1) On January 19, 2023, the U.S. debt has reached its issuance limit of $31.4 trillion, and the current Treasury Department has launched "unconventional measures" to release funds. According to calculations released by the U.S. Department of the Treasury and the CBO, as of the end of January, the TGA balance and unconventional operations that the U.S. Treasury Department can use are about $730 billion, so it can still maintain the operation of the U.S. federal government for about 180 days. However, there are many uncertainties in the cash flow of the U.S. federal government, such as the upcoming U.S. April tax season and the federal government’s increasing interest payments due to rising Treasury yields. If the above variables eventually deviate from expectations, the X- Date has the risk of coming early.

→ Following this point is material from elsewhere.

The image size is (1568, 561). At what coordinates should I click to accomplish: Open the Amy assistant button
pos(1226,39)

2)The deterioration of the supply and demand structure of U.S. debt after X-Date may force the Fed to give up shrinking its balance sheet. Once the debt ceiling is raised, the U.S. Treasury Department’s accumulated demand for bond issuance since the end of 2022 will be released. The deterioration of the supply and demand pattern in the national bond market and the return of TGA funds may trigger a new round of systemic financial crisis in the United States. In late September 2022, a liquidity crisis broke out in the British government bond market, and the Bank of England urgently launched a temporary QE to re-inject liquidity into the market; It is similar to the 3 consecutive interest rate cuts by the Fed from August to October 2019, the stop of the shrinkage of the balance sheet in September, and the organic expansion of the balance sheet started in October. As of the end of December 2019, the Fed has injected nearly $170 billion in liquidity into the market through T-Bill purchases alone.

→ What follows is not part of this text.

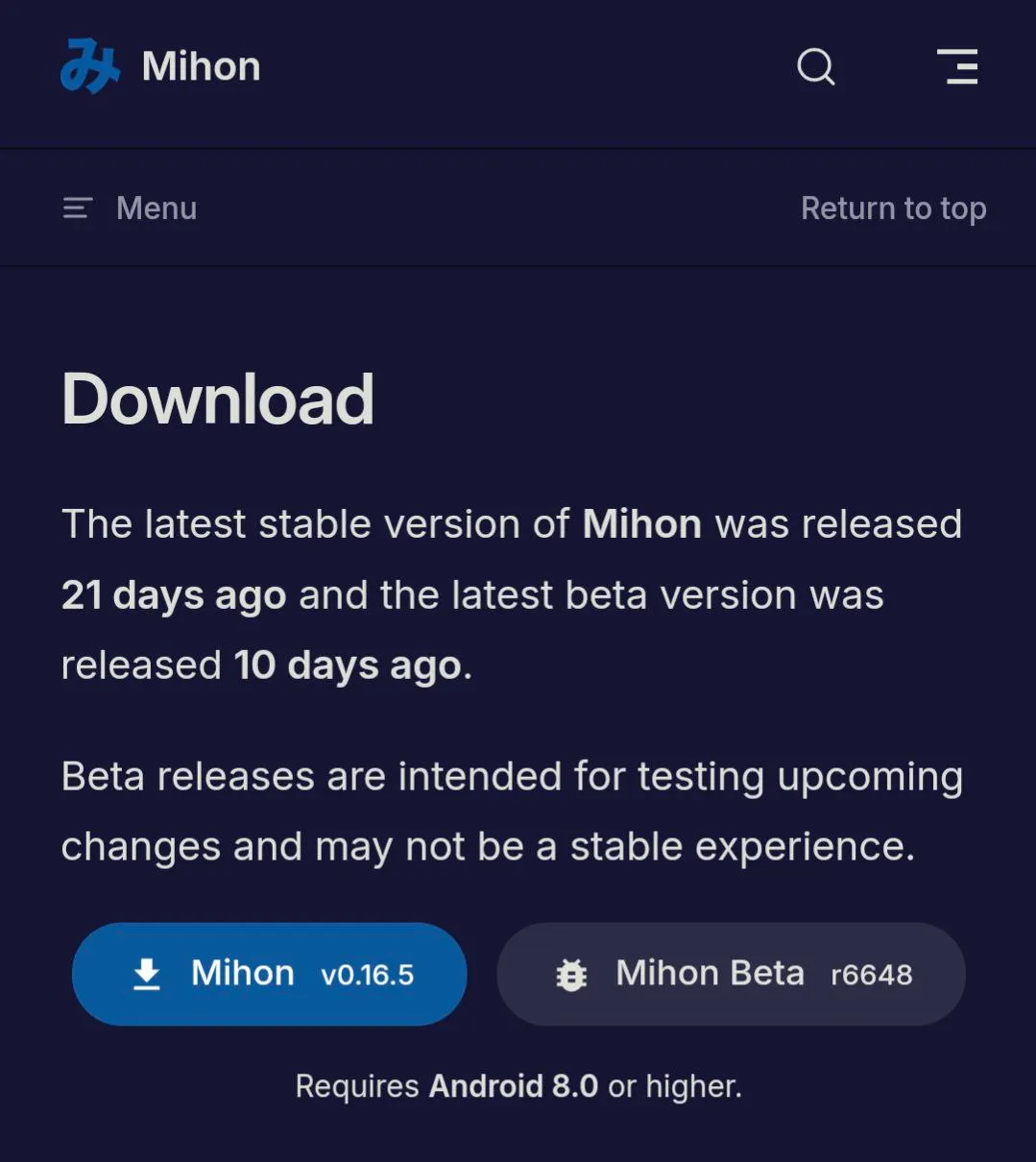Download Mihon stable v0.16.5
This screenshot has width=1036, height=1162.
click(269, 973)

We judge that the development path of the U.S. debt ceiling issue this year may be similar to that in 2011, and panic may start to spread 10 trading days before the X-Date. will also be affected. We judge that the valuation of US stocks and the Hong Kong stock market cyclical sector may be under pressure, and the fundamental expectations of US stocks are also facing the risk of downward revision.